### Task goal
Reproduce every one of the following records verbatim, keeping each line unchanged.

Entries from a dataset

------------------------------------

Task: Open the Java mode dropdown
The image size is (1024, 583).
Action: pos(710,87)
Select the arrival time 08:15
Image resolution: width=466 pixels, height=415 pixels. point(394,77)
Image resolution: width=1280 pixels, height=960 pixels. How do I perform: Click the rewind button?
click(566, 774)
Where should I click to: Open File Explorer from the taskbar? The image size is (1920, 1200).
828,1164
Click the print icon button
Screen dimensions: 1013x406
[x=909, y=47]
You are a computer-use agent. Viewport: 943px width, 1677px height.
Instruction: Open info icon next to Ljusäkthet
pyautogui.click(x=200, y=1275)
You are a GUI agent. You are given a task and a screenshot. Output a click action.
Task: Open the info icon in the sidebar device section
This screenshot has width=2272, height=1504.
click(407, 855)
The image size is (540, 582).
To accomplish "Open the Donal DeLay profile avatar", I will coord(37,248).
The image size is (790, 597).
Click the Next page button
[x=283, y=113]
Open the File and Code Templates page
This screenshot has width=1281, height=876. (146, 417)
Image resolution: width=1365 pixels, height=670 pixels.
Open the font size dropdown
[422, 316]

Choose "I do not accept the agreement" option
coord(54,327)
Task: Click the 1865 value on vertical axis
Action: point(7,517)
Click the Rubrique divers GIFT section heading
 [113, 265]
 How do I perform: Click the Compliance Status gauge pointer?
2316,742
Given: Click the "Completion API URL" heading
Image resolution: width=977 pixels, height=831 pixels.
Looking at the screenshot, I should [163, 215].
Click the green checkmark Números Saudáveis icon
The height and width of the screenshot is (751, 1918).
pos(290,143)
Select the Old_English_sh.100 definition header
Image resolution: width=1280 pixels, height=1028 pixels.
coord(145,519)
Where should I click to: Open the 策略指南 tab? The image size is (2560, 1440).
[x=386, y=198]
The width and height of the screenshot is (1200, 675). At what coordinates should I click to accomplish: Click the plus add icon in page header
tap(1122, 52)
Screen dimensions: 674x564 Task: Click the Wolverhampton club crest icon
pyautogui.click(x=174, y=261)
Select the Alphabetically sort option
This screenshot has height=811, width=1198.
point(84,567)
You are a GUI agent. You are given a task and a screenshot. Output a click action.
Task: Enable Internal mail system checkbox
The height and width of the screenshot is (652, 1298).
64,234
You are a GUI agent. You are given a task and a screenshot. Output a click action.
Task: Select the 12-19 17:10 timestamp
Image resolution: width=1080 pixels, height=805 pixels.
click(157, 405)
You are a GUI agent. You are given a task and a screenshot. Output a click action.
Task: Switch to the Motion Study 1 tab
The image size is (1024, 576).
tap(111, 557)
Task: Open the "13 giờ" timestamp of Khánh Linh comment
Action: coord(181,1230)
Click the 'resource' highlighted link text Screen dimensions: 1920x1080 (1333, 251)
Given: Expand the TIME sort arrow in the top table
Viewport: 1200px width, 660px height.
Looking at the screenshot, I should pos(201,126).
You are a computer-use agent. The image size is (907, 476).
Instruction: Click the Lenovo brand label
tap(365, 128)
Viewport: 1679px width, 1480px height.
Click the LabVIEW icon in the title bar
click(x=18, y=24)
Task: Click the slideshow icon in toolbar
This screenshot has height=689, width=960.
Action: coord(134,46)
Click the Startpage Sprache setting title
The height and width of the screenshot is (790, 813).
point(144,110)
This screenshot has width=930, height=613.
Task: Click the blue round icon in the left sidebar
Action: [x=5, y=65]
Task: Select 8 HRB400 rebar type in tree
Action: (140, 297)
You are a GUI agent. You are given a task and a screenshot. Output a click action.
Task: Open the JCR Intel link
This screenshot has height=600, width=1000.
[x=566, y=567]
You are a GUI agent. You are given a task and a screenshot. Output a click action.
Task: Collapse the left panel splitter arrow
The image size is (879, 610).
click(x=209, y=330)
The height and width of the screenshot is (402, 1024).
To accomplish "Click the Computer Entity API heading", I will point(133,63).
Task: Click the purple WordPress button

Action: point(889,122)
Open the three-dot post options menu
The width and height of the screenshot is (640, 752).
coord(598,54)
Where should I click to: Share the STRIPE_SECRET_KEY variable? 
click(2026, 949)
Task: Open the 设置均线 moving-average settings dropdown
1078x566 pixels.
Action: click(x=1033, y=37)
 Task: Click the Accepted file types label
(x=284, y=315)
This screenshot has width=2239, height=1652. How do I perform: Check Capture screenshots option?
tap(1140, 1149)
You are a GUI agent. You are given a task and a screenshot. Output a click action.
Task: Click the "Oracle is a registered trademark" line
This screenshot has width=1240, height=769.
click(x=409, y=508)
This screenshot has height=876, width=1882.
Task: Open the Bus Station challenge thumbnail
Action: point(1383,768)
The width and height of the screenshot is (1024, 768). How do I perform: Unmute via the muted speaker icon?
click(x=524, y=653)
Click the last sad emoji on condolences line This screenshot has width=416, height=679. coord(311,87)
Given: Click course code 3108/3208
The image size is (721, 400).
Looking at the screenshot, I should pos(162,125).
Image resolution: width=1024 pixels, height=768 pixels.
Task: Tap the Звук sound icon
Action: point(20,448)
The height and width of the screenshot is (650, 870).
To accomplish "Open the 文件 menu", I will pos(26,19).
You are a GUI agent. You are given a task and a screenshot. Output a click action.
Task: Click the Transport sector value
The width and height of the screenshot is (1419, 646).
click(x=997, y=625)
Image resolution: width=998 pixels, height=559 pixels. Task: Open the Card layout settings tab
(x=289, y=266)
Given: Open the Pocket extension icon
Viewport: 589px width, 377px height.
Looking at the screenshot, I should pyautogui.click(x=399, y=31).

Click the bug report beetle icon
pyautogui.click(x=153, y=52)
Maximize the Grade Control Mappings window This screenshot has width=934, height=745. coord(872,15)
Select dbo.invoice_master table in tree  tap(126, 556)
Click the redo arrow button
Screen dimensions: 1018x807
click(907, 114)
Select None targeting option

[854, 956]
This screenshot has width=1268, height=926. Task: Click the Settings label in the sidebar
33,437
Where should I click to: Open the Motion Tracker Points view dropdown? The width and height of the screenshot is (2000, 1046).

------------------------------------

### Written solution
Task: Open the Java mode dropdown
The image size is (1024, 583).
Action: pos(710,87)
Select the arrival time 08:15
Image resolution: width=466 pixels, height=415 pixels. point(394,77)
Image resolution: width=1280 pixels, height=960 pixels. How do I perform: Click the rewind button?
click(566, 774)
Where should I click to: Open File Explorer from the taskbar? The image size is (1920, 1200).
828,1164
Click the print icon button
Screen dimensions: 1013x406
[x=909, y=47]
You are a computer-use agent. Viewport: 943px width, 1677px height.
Instruction: Open info icon next to Ljusäkthet
pyautogui.click(x=200, y=1275)
You are a GUI agent. You are given a task and a screenshot. Output a click action.
Task: Open the info icon in the sidebar device section
This screenshot has width=2272, height=1504.
click(407, 855)
The image size is (540, 582).
To accomplish "Open the Donal DeLay profile avatar", I will coord(37,248).
The image size is (790, 597).
Click the Next page button
[x=283, y=113]
Open the File and Code Templates page
This screenshot has width=1281, height=876. (146, 417)
Image resolution: width=1365 pixels, height=670 pixels.
Open the font size dropdown
[422, 316]

Choose "I do not accept the agreement" option
coord(54,327)
Task: Click the 1865 value on vertical axis
Action: point(7,517)
Click the Rubrique divers GIFT section heading
 [113, 265]
 How do I perform: Click the Compliance Status gauge pointer?
2316,742
Given: Click the "Completion API URL" heading
Image resolution: width=977 pixels, height=831 pixels.
Looking at the screenshot, I should [163, 215].
Click the green checkmark Números Saudáveis icon
The height and width of the screenshot is (751, 1918).
pos(290,143)
Select the Old_English_sh.100 definition header
Image resolution: width=1280 pixels, height=1028 pixels.
coord(145,519)
Where should I click to: Open the 策略指南 tab? The image size is (2560, 1440).
[x=386, y=198]
The width and height of the screenshot is (1200, 675). At what coordinates should I click to accomplish: Click the plus add icon in page header
tap(1122, 52)
Screen dimensions: 674x564 Task: Click the Wolverhampton club crest icon
pyautogui.click(x=174, y=261)
Select the Alphabetically sort option
This screenshot has height=811, width=1198.
point(84,567)
You are a GUI agent. You are given a task and a screenshot. Output a click action.
Task: Enable Internal mail system checkbox
The height and width of the screenshot is (652, 1298).
64,234
You are a GUI agent. You are given a task and a screenshot. Output a click action.
Task: Select the 12-19 17:10 timestamp
Image resolution: width=1080 pixels, height=805 pixels.
click(157, 405)
You are a GUI agent. You are given a task and a screenshot. Output a click action.
Task: Switch to the Motion Study 1 tab
The image size is (1024, 576).
tap(111, 557)
Task: Open the "13 giờ" timestamp of Khánh Linh comment
Action: coord(181,1230)
Click the 'resource' highlighted link text Screen dimensions: 1920x1080 (1333, 251)
Given: Expand the TIME sort arrow in the top table
Viewport: 1200px width, 660px height.
Looking at the screenshot, I should pos(201,126).
You are a computer-use agent. The image size is (907, 476).
Instruction: Click the Lenovo brand label
tap(365, 128)
Viewport: 1679px width, 1480px height.
Click the LabVIEW icon in the title bar
click(x=18, y=24)
Task: Click the slideshow icon in toolbar
This screenshot has height=689, width=960.
Action: coord(134,46)
Click the Startpage Sprache setting title
The height and width of the screenshot is (790, 813).
point(144,110)
This screenshot has width=930, height=613.
Task: Click the blue round icon in the left sidebar
Action: [x=5, y=65]
Task: Select 8 HRB400 rebar type in tree
Action: (140, 297)
You are a GUI agent. You are given a task and a screenshot. Output a click action.
Task: Open the JCR Intel link
This screenshot has height=600, width=1000.
[x=566, y=567]
You are a GUI agent. You are given a task and a screenshot. Output a click action.
Task: Collapse the left panel splitter arrow
The image size is (879, 610).
click(x=209, y=330)
The height and width of the screenshot is (402, 1024).
To accomplish "Click the Computer Entity API heading", I will point(133,63).
Task: Click the purple WordPress button

Action: point(889,122)
Open the three-dot post options menu
The width and height of the screenshot is (640, 752).
coord(598,54)
Where should I click to: Share the STRIPE_SECRET_KEY variable? 
click(2026, 949)
Task: Open the 设置均线 moving-average settings dropdown
1078x566 pixels.
Action: click(x=1033, y=37)
 Task: Click the Accepted file types label
(x=284, y=315)
This screenshot has width=2239, height=1652. How do I perform: Check Capture screenshots option?
tap(1140, 1149)
You are a GUI agent. You are given a task and a screenshot. Output a click action.
Task: Click the "Oracle is a registered trademark" line
This screenshot has width=1240, height=769.
click(x=409, y=508)
This screenshot has height=876, width=1882.
Task: Open the Bus Station challenge thumbnail
Action: point(1383,768)
The width and height of the screenshot is (1024, 768). How do I perform: Unmute via the muted speaker icon?
click(x=524, y=653)
Click the last sad emoji on condolences line This screenshot has width=416, height=679. coord(311,87)
Given: Click course code 3108/3208
The image size is (721, 400).
Looking at the screenshot, I should pos(162,125).
Image resolution: width=1024 pixels, height=768 pixels.
Task: Tap the Звук sound icon
Action: point(20,448)
The height and width of the screenshot is (650, 870).
To accomplish "Open the 文件 menu", I will pos(26,19).
You are a GUI agent. You are given a task and a screenshot. Output a click action.
Task: Click the Transport sector value
The width and height of the screenshot is (1419, 646).
click(x=997, y=625)
Image resolution: width=998 pixels, height=559 pixels. Task: Open the Card layout settings tab
(x=289, y=266)
Given: Open the Pocket extension icon
Viewport: 589px width, 377px height.
Looking at the screenshot, I should pyautogui.click(x=399, y=31).

Click the bug report beetle icon
pyautogui.click(x=153, y=52)
Maximize the Grade Control Mappings window This screenshot has width=934, height=745. coord(872,15)
Select dbo.invoice_master table in tree  tap(126, 556)
Click the redo arrow button
Screen dimensions: 1018x807
click(907, 114)
Select None targeting option

[854, 956]
This screenshot has width=1268, height=926. Task: Click the Settings label in the sidebar
33,437
Where should I click to: Open the Motion Tracker Points view dropdown? The width and height of the screenshot is (2000, 1046).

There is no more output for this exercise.